Ce départ serait lié à une opération de «recentrage» des activités à la STM.
Photo: Olivier Zuida Le Devoir Ce départ serait lié à une opération de «recentrage» des activités à la STM.

La Société de transport de Montréal (STM) a congédié mercredi son directeur général, Carl Desrosiers. Le président du conseil d’administration de la STM, Philippe Schnobb, a indiqué que cette décision était nécessaire dans le cadre de la révision du plan stratégique de la société de transport.

Entré à la STM en 1984, Carl Desrosiers était devenu directeur général en mai 2012. « M. Desrosiers a rendu de fiers services à la STM au cours des 30 dernières années. Il laisse derrière lui un héritage important », a souligné Philippe Schnobb dans un communiqué. « La STM est toutefois à un point tournant, alors qu’elle amorcera la révision de son plan stratégique qui nous amènera en 2025. Après un an en poste, le conseil d’administration de la STM est d’avis que cet exercice doit se faire avec un regard neuf. »

En attendant la nomination d’un nouveau directeur général, l’actuel trésorier et directeur exécutif Finances et Contrôle, Luc Tremblay, assumera l’intérim.

Une source a indiqué au Devoir qu’il s’agissait visiblement d’une décision « télécommandée » par le maire Denis Coderre, le directeur général de la Ville de Montréal, Alain Marcoux, et le président du comité exécutif, Pierre Desrochers.

Pourtant, Carl Desrosiers avait une connaissance approfondie du réseau de transport de la STM après 30 ans dans l’organisation. « Il a livré la marchandise.
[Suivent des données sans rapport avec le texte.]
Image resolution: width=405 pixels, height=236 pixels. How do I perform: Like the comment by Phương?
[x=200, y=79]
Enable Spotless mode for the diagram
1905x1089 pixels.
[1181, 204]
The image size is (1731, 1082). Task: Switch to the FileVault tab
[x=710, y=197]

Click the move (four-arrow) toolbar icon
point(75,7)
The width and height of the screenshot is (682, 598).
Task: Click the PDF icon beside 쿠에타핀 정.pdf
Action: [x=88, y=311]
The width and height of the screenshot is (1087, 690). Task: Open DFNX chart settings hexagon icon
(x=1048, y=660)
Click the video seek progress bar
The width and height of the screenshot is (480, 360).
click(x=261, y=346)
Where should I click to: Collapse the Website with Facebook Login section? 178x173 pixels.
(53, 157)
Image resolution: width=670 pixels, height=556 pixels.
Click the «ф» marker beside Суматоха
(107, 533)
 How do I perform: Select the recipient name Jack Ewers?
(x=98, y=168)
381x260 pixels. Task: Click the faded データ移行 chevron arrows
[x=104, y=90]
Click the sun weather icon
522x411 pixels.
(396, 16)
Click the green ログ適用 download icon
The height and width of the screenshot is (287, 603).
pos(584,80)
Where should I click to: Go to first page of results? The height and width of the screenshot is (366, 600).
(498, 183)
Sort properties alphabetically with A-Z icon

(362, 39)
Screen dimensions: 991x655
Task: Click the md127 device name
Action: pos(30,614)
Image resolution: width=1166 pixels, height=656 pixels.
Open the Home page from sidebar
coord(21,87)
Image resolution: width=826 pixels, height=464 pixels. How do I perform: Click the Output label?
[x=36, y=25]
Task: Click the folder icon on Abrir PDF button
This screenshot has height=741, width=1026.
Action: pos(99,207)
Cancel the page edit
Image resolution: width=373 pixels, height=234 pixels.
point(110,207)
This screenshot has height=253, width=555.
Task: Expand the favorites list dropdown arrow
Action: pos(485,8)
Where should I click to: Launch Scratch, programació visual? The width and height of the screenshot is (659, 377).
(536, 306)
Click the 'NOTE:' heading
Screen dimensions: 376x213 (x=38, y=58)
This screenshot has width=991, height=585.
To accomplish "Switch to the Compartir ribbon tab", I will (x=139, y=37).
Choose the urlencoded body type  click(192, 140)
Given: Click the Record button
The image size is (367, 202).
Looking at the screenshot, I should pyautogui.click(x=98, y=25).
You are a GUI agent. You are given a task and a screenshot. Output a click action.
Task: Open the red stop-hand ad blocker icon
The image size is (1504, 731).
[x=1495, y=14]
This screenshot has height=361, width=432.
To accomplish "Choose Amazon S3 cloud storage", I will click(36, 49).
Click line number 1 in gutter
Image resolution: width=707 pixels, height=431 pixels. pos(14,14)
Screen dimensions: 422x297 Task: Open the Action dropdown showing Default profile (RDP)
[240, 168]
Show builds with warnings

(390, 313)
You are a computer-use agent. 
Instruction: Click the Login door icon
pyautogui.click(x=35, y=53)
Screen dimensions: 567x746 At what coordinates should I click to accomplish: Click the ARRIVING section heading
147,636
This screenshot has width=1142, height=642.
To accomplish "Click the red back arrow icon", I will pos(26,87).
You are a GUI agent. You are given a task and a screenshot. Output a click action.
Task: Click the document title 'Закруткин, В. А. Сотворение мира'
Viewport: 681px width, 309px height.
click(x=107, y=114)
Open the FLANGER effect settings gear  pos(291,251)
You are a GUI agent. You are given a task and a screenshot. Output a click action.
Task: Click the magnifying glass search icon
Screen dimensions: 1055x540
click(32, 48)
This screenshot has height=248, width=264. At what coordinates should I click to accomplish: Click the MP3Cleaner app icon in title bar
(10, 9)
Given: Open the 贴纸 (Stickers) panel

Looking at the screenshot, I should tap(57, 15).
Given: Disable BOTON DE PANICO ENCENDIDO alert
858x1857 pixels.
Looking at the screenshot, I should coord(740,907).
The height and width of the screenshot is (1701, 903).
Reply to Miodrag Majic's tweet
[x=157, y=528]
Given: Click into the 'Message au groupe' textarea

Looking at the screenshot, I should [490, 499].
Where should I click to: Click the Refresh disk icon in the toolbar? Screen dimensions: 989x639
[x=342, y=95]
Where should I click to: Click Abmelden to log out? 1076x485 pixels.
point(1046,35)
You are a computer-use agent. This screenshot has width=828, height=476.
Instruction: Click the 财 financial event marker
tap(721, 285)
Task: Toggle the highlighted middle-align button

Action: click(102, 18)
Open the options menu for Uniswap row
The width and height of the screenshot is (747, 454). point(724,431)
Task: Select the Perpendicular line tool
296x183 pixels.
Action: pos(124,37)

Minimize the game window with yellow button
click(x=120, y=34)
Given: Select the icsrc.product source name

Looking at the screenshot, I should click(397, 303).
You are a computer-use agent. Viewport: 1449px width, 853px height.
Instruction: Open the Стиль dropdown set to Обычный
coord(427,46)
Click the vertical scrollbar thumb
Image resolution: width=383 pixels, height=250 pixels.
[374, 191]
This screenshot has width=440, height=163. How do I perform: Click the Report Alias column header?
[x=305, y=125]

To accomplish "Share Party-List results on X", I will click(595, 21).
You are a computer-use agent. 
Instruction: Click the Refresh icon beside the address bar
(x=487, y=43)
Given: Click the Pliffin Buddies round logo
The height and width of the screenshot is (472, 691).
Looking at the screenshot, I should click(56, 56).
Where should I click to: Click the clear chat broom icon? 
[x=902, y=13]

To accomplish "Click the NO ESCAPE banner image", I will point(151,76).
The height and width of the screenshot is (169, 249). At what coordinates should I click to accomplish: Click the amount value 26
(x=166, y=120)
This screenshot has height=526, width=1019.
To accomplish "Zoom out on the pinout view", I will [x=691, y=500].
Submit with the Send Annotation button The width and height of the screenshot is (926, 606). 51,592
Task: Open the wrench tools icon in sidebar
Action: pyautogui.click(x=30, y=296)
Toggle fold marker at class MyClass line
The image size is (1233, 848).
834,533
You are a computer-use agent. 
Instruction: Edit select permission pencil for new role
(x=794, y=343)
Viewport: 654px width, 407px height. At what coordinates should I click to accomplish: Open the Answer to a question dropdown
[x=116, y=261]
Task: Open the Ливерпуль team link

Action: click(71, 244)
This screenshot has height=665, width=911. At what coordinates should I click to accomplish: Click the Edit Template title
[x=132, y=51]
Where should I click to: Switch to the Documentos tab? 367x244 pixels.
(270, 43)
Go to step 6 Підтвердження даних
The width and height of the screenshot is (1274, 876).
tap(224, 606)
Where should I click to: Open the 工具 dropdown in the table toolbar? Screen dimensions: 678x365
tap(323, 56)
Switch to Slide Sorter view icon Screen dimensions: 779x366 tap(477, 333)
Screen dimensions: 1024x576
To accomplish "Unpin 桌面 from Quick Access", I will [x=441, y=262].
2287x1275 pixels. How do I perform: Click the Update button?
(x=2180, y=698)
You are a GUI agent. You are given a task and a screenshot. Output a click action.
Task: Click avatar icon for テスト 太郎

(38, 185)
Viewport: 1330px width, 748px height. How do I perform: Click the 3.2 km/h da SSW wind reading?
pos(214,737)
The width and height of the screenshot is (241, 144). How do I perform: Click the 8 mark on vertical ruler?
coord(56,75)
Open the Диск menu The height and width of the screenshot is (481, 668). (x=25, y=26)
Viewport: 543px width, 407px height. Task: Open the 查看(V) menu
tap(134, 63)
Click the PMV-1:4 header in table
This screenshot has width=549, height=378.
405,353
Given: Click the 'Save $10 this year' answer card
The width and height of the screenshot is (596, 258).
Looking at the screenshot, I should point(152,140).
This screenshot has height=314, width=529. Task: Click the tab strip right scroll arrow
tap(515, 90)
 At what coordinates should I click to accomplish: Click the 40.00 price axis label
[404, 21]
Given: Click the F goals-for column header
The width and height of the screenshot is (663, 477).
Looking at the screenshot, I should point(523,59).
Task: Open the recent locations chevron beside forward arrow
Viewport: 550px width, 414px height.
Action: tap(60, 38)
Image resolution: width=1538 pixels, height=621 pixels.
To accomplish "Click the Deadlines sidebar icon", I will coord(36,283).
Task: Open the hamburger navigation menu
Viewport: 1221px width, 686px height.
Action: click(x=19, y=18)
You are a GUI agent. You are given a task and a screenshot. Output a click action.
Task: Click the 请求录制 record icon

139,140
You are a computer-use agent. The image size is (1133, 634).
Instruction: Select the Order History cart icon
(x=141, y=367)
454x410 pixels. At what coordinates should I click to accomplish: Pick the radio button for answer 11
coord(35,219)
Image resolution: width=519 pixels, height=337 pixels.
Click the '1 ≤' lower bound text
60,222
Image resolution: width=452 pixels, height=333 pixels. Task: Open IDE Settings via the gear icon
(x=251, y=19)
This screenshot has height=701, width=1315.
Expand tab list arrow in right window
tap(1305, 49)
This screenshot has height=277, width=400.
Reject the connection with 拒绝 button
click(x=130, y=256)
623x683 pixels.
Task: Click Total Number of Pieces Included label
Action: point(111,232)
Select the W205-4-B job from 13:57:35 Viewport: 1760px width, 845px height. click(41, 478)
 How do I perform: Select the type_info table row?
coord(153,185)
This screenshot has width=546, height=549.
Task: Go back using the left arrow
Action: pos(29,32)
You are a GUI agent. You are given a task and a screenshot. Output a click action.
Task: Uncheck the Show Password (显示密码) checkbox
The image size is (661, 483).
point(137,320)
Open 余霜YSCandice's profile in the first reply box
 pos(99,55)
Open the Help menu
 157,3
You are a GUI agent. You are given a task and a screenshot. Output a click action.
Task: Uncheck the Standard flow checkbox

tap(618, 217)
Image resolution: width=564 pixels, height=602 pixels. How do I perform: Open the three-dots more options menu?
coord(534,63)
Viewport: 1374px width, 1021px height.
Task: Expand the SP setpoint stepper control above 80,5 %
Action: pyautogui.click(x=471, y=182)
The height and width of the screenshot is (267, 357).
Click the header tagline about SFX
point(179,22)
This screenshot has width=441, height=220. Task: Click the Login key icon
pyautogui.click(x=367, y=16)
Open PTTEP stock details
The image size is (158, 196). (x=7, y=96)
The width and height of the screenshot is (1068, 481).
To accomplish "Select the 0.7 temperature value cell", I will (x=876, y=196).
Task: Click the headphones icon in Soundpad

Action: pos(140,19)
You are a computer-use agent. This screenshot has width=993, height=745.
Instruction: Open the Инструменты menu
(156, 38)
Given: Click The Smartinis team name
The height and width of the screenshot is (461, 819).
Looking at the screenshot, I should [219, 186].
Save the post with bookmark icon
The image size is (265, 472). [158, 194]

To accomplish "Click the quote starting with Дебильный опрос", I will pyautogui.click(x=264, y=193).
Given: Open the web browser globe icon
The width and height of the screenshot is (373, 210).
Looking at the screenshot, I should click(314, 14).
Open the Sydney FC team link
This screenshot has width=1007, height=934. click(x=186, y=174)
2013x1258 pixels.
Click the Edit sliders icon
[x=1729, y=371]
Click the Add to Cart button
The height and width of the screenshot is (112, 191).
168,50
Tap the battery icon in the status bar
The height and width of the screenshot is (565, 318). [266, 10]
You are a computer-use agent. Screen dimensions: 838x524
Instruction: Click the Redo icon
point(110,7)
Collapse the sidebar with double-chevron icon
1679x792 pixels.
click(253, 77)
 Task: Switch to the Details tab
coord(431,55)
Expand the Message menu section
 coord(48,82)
Le taux de satisfaction est en hausse et il y a des records d’achalandage jamais vus », a souligné une autre source.

Rappelons qu’à la suite de son élection à la mairie de Montréal en novembre 2013, le maire Denis Coderre avait nommé un candidat défait de son équipe, l’ancien journaliste Philippe Schnobb, à la tête du conseil d’administration de la STM, délogeant ainsi Michel Labrecque.

Les temps sont difficiles pour la société de transport. Au cours de la dernière année, la STM a dû faire face à des compressions et réduire ses dépenses de 57 millions. Quelque 180 postes vacants n’ont pas été comblés en 2014. Les services ont également été réduits.

Elle a par ailleurs annoncé une hausse de ses tarifs pour 2015, faisant passer de 79,50 $ à 82 $ le coût de la carte autobus-métro (CAM) à compter du 1er janvier 2015.

Depuis des semaines, le maire Coderre répète toutefois que 2015 sera l’année du transport en commun.